Optum can run a health system's IT, revenue cycle, analytics, case management. It can automate processes, filling gaps within the current administrative systems to complete tasks quicker. And its size has allowed it to form better vendor relationships — all leading to cost savings, such as the $1 billion that Northern Light expects to retain over a decade — according to Mr. Valli. 

"Anytime you go into a system and someone has 'Vendor X' doing something for them, that may be — and it typically is — an opportunity for us to bring that in house and do it with the Optum capabilities that we already own," Mr. Valli said. "There's great savings in that, and some of the vendor relationships that Optum has in the market, being able to get better relationships than a single health system could because of the scale of the overall organization." 

Optum also appeals to health systems because these partnerships prevent workers from being laid off when finances get rocky. 

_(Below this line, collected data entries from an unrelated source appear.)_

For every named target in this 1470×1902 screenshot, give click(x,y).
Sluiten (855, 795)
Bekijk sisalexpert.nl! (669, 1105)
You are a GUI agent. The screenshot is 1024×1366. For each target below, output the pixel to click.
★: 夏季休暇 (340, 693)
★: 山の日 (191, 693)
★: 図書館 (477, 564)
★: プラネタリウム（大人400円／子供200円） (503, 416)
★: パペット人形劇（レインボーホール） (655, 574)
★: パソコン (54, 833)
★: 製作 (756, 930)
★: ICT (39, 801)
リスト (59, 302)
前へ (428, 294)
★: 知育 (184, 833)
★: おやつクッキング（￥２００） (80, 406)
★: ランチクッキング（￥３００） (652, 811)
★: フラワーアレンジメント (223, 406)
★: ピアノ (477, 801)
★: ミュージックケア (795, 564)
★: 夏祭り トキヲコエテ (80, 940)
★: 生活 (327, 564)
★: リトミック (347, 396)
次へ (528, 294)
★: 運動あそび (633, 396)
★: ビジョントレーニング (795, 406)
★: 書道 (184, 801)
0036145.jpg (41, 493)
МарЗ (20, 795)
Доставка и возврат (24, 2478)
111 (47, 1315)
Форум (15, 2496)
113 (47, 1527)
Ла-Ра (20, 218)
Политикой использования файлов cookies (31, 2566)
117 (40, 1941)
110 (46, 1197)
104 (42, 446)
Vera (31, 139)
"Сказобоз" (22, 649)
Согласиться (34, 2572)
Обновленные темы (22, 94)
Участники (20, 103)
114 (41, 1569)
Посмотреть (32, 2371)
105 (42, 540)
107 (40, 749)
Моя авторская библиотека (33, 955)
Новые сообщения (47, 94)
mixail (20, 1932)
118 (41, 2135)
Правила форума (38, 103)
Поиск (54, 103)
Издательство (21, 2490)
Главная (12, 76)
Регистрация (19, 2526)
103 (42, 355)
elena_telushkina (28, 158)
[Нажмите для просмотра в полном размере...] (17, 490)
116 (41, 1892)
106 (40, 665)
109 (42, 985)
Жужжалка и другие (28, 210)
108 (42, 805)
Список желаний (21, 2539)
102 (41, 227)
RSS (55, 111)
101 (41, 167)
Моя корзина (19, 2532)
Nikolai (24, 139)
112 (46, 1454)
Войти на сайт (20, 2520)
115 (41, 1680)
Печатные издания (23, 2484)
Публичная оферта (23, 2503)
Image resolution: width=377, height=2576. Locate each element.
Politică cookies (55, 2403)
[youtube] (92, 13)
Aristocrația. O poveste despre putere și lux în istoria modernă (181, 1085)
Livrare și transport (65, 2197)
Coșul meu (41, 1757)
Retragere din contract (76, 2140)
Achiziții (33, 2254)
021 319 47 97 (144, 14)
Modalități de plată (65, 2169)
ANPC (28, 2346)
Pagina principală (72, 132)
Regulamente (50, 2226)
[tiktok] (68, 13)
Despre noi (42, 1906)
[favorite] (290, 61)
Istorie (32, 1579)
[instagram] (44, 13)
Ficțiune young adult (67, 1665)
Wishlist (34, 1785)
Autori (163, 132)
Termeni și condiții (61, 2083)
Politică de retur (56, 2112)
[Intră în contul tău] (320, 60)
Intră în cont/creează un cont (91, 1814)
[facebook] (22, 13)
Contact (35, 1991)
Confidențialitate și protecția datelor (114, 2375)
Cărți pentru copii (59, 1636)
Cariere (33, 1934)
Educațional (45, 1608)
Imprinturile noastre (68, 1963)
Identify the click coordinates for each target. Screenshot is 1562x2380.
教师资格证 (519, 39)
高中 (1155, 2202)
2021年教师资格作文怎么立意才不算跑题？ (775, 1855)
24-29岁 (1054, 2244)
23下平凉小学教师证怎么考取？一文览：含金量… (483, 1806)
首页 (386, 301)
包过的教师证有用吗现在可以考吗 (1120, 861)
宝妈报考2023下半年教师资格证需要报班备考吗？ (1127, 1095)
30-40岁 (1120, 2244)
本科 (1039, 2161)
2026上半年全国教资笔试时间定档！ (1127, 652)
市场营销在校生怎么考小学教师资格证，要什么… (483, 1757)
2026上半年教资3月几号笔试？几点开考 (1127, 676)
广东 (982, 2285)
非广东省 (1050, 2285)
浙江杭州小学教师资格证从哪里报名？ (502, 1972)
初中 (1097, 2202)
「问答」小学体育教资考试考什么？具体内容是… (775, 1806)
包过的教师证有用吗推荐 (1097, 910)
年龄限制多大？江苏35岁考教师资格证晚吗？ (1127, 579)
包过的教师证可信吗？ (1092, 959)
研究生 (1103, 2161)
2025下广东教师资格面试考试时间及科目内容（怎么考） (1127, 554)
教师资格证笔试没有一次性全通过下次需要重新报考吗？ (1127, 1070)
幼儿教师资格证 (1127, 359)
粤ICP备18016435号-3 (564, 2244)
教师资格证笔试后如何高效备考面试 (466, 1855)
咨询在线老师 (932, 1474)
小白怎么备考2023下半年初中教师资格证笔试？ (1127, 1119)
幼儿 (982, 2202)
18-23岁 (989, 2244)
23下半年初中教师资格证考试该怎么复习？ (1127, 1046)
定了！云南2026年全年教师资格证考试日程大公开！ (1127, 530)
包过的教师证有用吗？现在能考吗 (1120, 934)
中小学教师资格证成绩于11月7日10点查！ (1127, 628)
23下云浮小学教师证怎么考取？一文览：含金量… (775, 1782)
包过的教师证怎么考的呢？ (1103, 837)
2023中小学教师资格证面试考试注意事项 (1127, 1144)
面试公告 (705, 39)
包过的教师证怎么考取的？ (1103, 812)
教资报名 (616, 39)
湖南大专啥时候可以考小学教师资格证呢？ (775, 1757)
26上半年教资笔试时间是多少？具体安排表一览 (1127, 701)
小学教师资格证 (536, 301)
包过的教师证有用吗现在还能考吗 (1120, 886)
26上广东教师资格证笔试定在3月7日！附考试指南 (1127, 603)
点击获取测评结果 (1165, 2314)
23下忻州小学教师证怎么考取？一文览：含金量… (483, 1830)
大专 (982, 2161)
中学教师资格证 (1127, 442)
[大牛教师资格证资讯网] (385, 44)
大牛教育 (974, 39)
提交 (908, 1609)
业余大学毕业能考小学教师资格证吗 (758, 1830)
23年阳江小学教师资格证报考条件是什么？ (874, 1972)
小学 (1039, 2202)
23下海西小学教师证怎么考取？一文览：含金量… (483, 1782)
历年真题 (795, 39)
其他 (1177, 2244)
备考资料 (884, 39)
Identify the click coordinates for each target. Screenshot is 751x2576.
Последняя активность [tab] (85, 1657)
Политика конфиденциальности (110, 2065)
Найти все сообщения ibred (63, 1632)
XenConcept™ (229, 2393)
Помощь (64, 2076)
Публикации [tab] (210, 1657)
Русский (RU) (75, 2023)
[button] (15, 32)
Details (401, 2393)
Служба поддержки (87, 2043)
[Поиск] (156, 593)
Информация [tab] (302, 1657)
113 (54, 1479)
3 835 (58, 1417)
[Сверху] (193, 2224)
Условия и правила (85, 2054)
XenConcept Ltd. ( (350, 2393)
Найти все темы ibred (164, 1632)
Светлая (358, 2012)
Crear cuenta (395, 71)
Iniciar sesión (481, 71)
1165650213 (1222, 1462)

"Even if we're finding new homes for some of those people in Optum because we've been able to automate something, we're still able to find that, and it's not a reduction in personnel or headcount to these local systems which is sort of a founding, core keystone of these relationships," Mr. Valli said. 

Throughout the entire partnership, Optum keeps in close contact with the health system. Mr. Valli is on a texting basis with the C-suites of his partner systems: "We're very connected at the hip," he said. 

Six to eight months usually pass between the first discussion and an inked deal. Once the partnership is official, the two entities continue to meet regularly. They host weekly or biweekly meetings for operational leaders from both Optum and the health system, a joint operating committee meeting monthly, and a monthly or quarterly meeting for executives from both sides to discuss how the relationship is performing and what more they could be doing together. 

"They are true partnerships. I think that's an overused word, potentially, in the healthcare space, but it is definitely that," Mr. Valli said. "We have a very aligned relationship where we're effectively an extension of the leadership and executive team of some of these health systems." 

Allowing a third party to handle some tasks allows health systems to zero in on their clinical capabilities and care delivery; the goal is to keep small systems independent and thriving, regardless of the challenging environment, Mr. Valli said. 

Optum has its eyes on more partnerships in the year to come — its teams are staffed to take three to five on an annual basis. The organization is casting a wide net — Optum Health is already the largest employer of physicians — and that consolidation is troublesome to some healthcare leaders. 

"We are definitely bringing our scale, but we're doing it in a way that is enabling the great local, clinical care that, otherwise, I don't think would exist," Mr. Valli said. "From our perspective, we take a lot of pride in the fact that we're enabling those systems to keep that independence."